**Records supplied:**
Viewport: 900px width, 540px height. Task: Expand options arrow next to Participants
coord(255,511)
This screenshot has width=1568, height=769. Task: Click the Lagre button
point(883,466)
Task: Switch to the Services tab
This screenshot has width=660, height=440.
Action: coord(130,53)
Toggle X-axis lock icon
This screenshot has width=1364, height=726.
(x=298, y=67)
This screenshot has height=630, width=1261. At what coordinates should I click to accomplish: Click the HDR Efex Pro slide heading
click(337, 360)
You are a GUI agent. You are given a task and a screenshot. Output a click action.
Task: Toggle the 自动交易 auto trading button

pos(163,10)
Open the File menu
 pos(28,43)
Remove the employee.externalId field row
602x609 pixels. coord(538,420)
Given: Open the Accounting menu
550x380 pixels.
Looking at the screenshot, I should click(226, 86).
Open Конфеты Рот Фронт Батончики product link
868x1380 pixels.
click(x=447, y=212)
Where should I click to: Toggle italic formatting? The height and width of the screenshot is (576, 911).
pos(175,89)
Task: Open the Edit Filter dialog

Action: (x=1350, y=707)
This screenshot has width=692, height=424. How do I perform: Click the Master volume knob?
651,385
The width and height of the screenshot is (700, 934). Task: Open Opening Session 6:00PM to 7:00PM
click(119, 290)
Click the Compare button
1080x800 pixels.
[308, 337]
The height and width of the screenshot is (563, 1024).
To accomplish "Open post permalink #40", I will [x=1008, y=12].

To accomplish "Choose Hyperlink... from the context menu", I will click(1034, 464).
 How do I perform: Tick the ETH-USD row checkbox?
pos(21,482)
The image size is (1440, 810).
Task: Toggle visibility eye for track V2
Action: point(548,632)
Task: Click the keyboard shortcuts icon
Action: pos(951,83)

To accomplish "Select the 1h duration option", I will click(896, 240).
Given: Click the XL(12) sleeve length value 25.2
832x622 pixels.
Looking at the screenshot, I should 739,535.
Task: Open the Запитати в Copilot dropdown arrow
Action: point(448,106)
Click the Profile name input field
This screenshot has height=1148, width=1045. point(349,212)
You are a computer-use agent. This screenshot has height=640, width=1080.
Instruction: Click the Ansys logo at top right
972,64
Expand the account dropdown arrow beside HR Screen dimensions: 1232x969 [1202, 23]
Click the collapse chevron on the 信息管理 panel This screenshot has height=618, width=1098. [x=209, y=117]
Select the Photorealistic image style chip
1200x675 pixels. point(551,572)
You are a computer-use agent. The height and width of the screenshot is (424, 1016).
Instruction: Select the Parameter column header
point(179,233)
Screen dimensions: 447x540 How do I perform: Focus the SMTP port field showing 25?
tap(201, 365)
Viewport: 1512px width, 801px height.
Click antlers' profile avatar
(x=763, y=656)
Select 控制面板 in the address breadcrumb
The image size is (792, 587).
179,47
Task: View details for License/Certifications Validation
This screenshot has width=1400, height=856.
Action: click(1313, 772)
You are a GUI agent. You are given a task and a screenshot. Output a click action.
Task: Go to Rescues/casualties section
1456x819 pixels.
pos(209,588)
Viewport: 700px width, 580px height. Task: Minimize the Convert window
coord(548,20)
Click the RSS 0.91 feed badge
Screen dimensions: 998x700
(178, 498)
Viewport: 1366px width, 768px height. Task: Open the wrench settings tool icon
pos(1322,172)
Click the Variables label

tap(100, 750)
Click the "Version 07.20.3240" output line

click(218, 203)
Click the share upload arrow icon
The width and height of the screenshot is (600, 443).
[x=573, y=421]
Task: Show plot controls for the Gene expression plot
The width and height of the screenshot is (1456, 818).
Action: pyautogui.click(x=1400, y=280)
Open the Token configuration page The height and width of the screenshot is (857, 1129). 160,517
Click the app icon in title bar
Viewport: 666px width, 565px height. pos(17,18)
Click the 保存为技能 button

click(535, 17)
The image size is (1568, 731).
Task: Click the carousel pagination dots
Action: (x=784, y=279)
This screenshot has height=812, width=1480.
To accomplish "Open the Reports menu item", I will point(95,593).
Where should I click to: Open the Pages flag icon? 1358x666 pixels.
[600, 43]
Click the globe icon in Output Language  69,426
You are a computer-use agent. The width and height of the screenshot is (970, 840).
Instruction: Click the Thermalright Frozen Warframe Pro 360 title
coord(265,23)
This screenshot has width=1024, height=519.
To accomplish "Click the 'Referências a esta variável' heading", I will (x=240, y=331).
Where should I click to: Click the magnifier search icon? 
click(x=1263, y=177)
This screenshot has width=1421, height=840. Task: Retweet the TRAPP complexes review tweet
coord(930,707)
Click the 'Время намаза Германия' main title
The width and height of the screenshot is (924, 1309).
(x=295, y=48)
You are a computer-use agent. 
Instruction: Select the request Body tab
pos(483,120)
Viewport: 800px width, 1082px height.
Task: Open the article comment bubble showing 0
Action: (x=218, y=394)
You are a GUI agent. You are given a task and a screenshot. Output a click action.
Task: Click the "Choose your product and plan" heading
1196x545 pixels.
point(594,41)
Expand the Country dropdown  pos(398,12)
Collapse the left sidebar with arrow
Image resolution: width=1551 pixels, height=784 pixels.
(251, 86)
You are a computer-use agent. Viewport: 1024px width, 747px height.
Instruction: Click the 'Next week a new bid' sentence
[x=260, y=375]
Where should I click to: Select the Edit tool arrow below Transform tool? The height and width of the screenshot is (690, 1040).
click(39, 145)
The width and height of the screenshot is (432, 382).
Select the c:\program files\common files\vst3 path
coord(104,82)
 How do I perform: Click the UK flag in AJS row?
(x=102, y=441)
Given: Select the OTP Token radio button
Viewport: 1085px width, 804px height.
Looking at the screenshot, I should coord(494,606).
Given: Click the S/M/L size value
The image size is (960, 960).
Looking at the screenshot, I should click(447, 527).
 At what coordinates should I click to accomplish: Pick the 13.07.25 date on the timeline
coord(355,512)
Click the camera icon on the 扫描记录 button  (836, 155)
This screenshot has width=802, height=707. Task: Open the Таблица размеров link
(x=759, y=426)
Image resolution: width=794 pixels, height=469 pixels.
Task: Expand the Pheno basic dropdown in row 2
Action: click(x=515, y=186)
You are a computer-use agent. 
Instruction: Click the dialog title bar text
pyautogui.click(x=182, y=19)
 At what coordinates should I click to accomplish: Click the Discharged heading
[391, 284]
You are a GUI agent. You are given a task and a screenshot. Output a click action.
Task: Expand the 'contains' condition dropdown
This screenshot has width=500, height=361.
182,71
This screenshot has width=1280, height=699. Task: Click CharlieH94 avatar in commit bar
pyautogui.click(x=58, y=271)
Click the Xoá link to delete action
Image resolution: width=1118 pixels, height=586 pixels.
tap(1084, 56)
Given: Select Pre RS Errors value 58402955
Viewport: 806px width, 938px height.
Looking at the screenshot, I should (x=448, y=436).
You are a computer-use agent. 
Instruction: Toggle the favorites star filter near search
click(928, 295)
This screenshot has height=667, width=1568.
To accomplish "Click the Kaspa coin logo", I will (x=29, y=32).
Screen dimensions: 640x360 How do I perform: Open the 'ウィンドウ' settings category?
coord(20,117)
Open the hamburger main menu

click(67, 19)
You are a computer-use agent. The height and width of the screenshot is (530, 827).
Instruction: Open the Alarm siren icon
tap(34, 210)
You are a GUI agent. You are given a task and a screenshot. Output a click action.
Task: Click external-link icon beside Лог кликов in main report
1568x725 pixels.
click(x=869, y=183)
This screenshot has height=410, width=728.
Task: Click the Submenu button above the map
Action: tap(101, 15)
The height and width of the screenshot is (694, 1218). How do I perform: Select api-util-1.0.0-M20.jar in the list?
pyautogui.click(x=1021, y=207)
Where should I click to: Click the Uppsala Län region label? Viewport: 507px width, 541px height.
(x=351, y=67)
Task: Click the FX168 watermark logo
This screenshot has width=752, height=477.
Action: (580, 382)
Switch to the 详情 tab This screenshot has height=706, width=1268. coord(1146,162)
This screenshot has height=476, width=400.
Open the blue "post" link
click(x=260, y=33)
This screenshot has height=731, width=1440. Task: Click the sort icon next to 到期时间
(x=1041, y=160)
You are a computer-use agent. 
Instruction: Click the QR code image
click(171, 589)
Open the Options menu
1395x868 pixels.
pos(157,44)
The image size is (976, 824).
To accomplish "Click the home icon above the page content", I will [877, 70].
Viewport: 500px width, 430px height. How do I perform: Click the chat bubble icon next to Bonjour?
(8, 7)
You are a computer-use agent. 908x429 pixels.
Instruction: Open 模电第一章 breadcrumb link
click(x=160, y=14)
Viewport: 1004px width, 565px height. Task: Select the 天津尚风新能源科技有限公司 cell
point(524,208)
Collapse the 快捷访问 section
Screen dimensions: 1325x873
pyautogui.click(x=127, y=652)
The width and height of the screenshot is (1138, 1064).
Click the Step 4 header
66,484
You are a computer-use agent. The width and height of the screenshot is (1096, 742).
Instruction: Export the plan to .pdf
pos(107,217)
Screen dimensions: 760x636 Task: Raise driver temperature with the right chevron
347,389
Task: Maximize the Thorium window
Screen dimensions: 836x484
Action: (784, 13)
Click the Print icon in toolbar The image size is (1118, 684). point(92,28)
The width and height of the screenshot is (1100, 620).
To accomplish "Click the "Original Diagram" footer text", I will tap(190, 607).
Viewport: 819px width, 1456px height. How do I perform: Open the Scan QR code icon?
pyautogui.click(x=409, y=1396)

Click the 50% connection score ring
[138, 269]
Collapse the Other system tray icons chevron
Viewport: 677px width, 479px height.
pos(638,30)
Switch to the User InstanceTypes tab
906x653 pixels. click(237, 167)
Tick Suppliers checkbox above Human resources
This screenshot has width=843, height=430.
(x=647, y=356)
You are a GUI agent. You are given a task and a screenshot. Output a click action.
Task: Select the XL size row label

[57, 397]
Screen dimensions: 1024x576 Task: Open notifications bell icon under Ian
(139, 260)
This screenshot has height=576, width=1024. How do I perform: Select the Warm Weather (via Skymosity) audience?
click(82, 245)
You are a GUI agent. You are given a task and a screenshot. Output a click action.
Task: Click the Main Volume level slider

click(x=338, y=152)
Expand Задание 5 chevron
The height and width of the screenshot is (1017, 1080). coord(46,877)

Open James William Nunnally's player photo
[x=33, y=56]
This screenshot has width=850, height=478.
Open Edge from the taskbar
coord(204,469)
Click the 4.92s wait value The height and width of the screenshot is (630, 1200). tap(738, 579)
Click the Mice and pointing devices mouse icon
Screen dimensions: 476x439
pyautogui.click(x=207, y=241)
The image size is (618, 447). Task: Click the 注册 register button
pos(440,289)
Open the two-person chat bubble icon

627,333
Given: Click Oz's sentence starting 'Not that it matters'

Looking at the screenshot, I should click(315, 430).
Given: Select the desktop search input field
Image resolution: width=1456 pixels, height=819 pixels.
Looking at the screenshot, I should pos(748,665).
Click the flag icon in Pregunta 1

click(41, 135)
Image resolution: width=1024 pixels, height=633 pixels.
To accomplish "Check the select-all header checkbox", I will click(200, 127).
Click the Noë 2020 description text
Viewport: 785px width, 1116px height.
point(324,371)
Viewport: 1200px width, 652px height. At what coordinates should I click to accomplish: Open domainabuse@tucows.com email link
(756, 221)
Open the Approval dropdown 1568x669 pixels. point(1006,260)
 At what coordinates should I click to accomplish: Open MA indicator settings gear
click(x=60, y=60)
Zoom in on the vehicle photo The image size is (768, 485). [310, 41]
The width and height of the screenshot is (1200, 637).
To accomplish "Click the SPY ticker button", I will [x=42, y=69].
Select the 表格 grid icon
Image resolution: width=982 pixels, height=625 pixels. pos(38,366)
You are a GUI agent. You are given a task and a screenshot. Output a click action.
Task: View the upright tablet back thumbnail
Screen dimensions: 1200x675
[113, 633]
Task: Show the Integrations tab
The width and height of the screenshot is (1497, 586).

**Your assignment:** Beginning at the top of the data, extract each line through the line containing "Task: Switch to the Services tab" and return those lines exactly, with nothing added.

**Output of the task:**
Viewport: 900px width, 540px height. Task: Expand options arrow next to Participants
coord(255,511)
This screenshot has width=1568, height=769. Task: Click the Lagre button
point(883,466)
Task: Switch to the Services tab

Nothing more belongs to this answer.